« Notre métier n’est pas de faire plaisir, non plus de faire du tort, il est de porter la plume dans la plaie. »

Hervé Brusini - Crédit photo Benjamin Géminel / Hans Lucas

Ne cherchez pas le formulaire à remplir pour postuler.
Pas de case à cocher pour les critères d’attribution du Prix Albert Londres. À part des conditions d’âge limite, d’expression francophone et de publication dans l’année, le document de référence n’existe pas. C’est ainsi, le reportage ne fait pas bon ménage avec la rigidité administrative. Il aurait même tendance à la fuir. À l’instar de celui qui inspire ce Prix. D’ailleurs, faire référence à Albert Londres pour définir le Prix Albert Londres, quoi de plus logique après tout. Ce fut en tout cas, l’esprit qui a présidé à la création de cette récompense, rendre hommage au cher disparu et encourager la vocation d’un jeune prometteur.

Le 16 mai 1933, dans un restaurant de la rue Lepic à Paris, Florise Londres, fille d’Albert et ses compagnons, tous journalistes de terrain (une femme, Andrée Viollis formidable reporteure admirée par Londres, a très vite rejoint ce jury) ont décerné le premier prix de presse écrite. Le premier lauréat s’appelait Émile Condroyer. Et déjà, une formule s’imposa, jusqu’à devenir un rituel au fil des décennies : « …les débats furent intenses et vifs… ». Des débats qui tous renvoient aux vertus du grand reporter. Ainsi, Londres lui-même, en 1929, suggère une condition basique, anecdote à l’appui. « Un beau soir » un ami lui annonce que l’on tue des Juifs à Tel-Aviv. Réaction du reporter : « Je bondis hors de mon encrier… Je pris mon chapeau, le train, puis le bateau… ». Toujours curieux, sans cesse sur le qui-vive, ce serait donc la qualité première, le postulat de départ (sans jeu de mots) du journaliste.
À deux pas ou si loin. Peu importe. L’essentiel est d’aller y voir. Et Londres d’évoquer « ces bons bourgeois » qui lui disent « quelle chance vous avez de voyager ainsi ! ».
En réalité, rétorque-t-il, « nous arrivons dans des localités où les gens paisibles tenant à leur sécurité s’en sauvent en toute hâte ».

La prise de risque, le courage sont donc au nombre des qualités professionnelles pourrait-on dire, sans pour autant en faire l’étendard d’un casse-cou magnifié, avide de gloriole.

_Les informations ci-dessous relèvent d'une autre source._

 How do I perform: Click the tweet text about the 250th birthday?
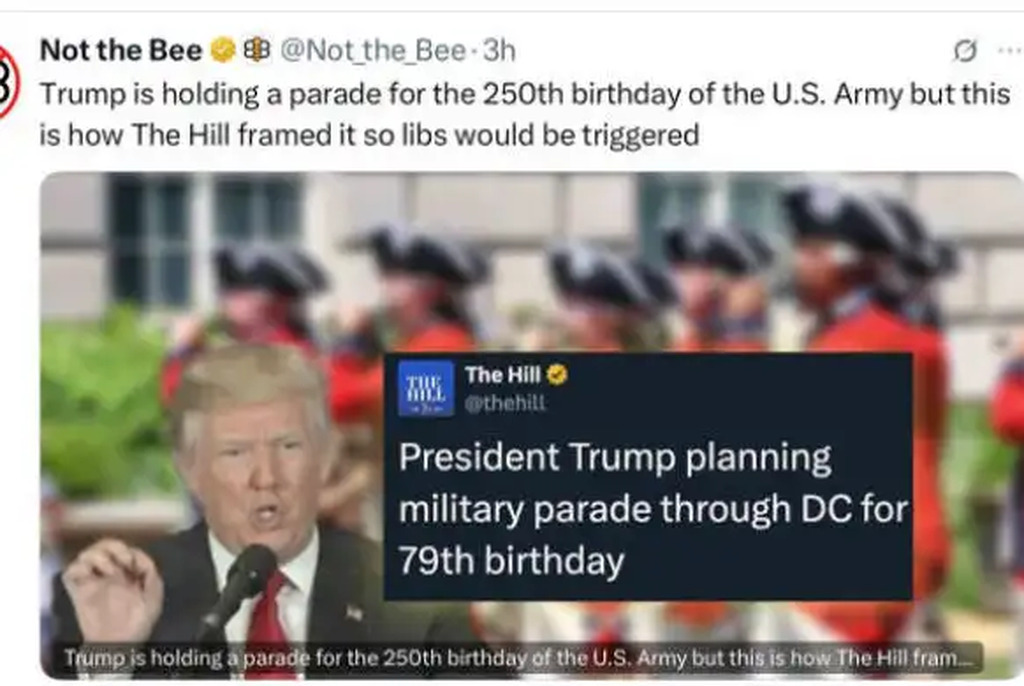[x=525, y=95]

Et puis, il y a le style, l’écriture, la langue. Écoutez, il n’y a pas d’autre mot, ce texte tiré de Au Bagne : « Le bagne n’est pas une machine à châtiment bien définie… c’est une usine à malheur qui travaille sans plan ni matrice… (Les forçats). Elle les broie, c’est tout. Et les morceaux vont où ils peuvent. » Ce souci du juste vocable n’est pas gratuit, il veut emporter la conviction.

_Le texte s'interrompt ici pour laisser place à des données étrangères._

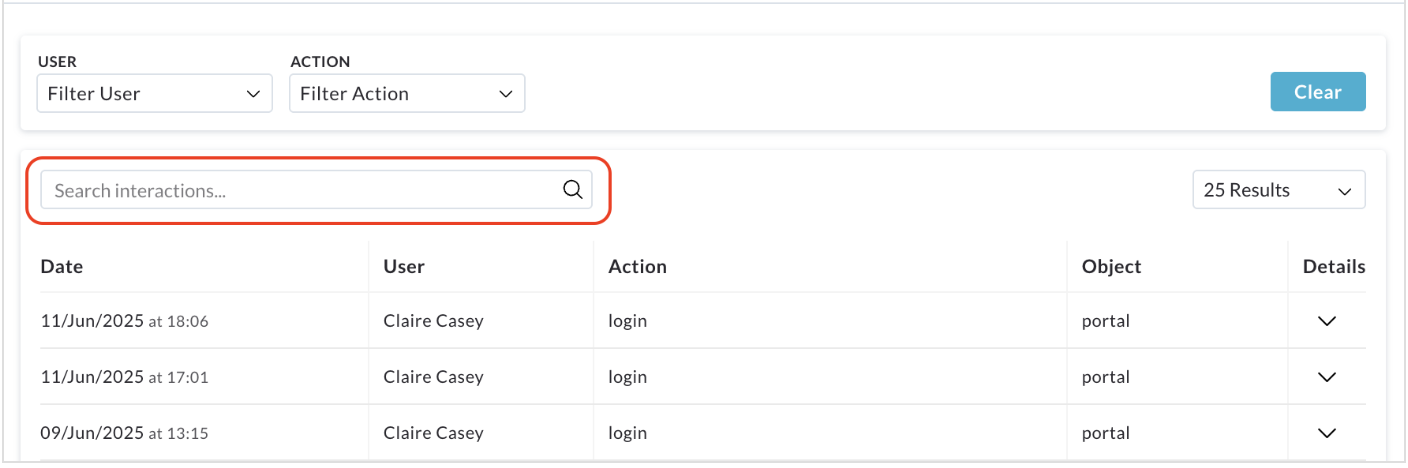Click the portal object in the first row
The image size is (1408, 468).
(x=1106, y=321)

À travers la description, la relation des faits, la narration, l’engagement du reporter/enquêteur indépendant vient donner tout son sens à la fonction du journaliste. La célèbre formule signée Albert Londres, de « porter la plume dans la plaie » suppose opiniâtreté et rigueur.
Et comme pour la presse écrite, il en va pour l’audiovisuel depuis 1985 sous l’impulsion d’Henri de Turenne, et le livre depuis 2017 grâce à Annick Cojean. La sincérité résume peut-être cette exigence presque écrasante, pour une chose si fragile et pourtant si essentielle, le reportage.